Municipal officials say they located two vacant fields not far away from the Lycee Jean Jacques that can accommodate all 10,000 or so residents camped at the school. But the sites are probably too small to accommodate everyone for more than a few months, and have to be readied first.
On a recent afternoon, 30 men and boys from the camp had gone on their own to one of the fields. They were cutting down plants with machetes and removing trash and rocks with shovels and pitchforks in hopes of a possible move.
As they worked, Casseus Guiteau, the official leader of the larger bloc at the school, with about 8,000 people, stood in the shade of a mango tree and delivered a long and acid rebuke of authorities.
"We can't bring people here under these conditions," he said in a voice deep and scratchy. "If it were up to the people in the school, we would have left. It's because we don't have a government that is working for us."
Frictions are not unique to Croix-des-Bouquets, a town of 300,000 about 45 minutes from Port-au-Prince. There have been numerous reports of threatened evictions by property owners, although U.N. officials monitoring the situation say they have not corroborated allegations that people have been removed by force.
"There's a tension between the right of [displaced quake victims] to be in a safe and secure place and the right of private property and the need to get the country back to normalcy," said Elio Tamburi, acting chief of the human rights office of the U.N. authority here, known by its French acronym, Minustah.

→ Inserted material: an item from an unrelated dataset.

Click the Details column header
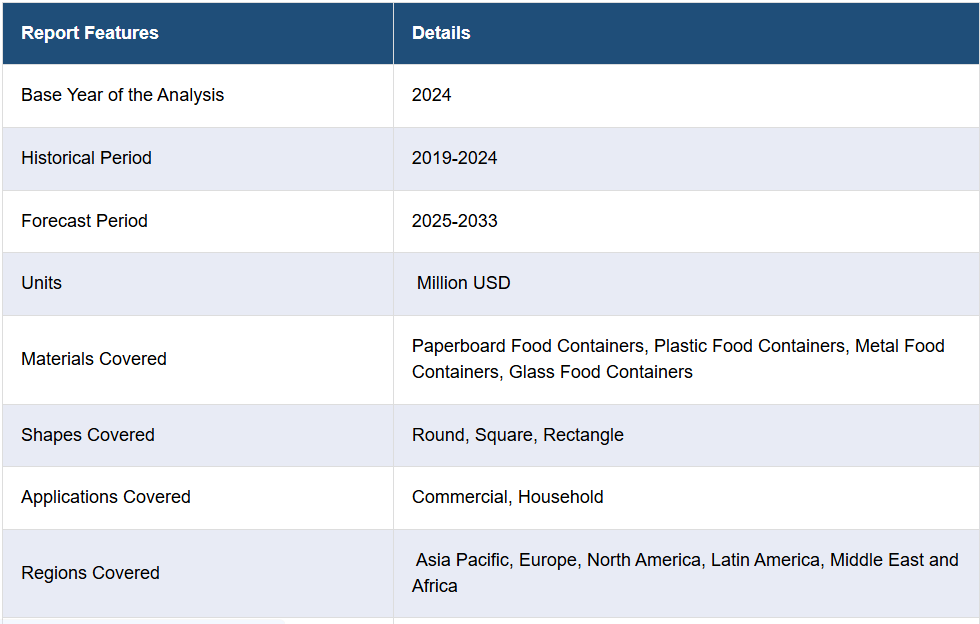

Tamburi's office has asked the government to place a three-week moratorium on evictions, which under Haitian law must be approved by a court. He said U.N. officials assume that such a ban is in place, though the government has made no public announcement.
This month, the government opened a vast and well-outfitted encampment not far from Croix-des-Bouquets for about 6,000 people. More than 3,000 people have been moved there from a Port-au-Prince golf course where they faced the risk of being caught in flash floods during the rainy season, which has begun.
The new 18,000-acre site, called Corail Cesselesse, with tidy rows of snow-white tents and plenty of latrines and water spigots, is one of only two large relocation sites established to date. International relief workers say that after the site was designated, they were given only a week to dig toilets in the hard-packed earth and cover the dusty site with gravel and stone.
An estimated 250,000 people living under tarps and tents in 21 encampments around Port-au-Prince are deemed at particular risk from flooding. The government says it has found five locations that could hold as many as 100,000 of them.
The government's reconstruction plan, delivered to international donors in March, said provisional housing at the five sites would eventually give way to long-term dwellings in permanent neighborhoods "with sustainable infrastructures and basic services." President Rene Preval has said, for example, that factories will be built near the sprawling Corail Cesselesse site to create jobs.
But the government will have to find and acquire more parcels.
"We urge the government to use its powers of eminent domain quickly and to follow a long-term strategy for reconstruction," said Julie Schindall, spokeswoman for the Oxfam aid agency, which runs a wide range of development programs and equips camps with latrines and washing facilities.
Among those eager to relocate earthquake victims is Haiti's soccer federation, which wants to get a new season underway.
The field inside Port-au-Prince's 16,000-seat soccer stadium was home to more than 3,000 families until a few weeks ago, when it was cleared under circumstances that remain in dispute.
Some former residents say stadium officials and police used strong-arm tactics to shove them from the field. The stadium manager, Rolny Saint Louis, said families agreed to go after being offered tents from China. He acknowledged having makeshift shelters knocked down, however.
More than 1,300 families remain packed under tarps in the paved parking lot that surrounds the stadium. Saint Louis said fans won't come if they can't park their cars.
The show must go on, though. The stadium, intact except for a toppled scoreboard, hosted a soccer game this week, the second contest since the quake. When the players strode onto the artificial turf, spectators numbered fewer than 40.
Outside, the parking lot camp was teeming.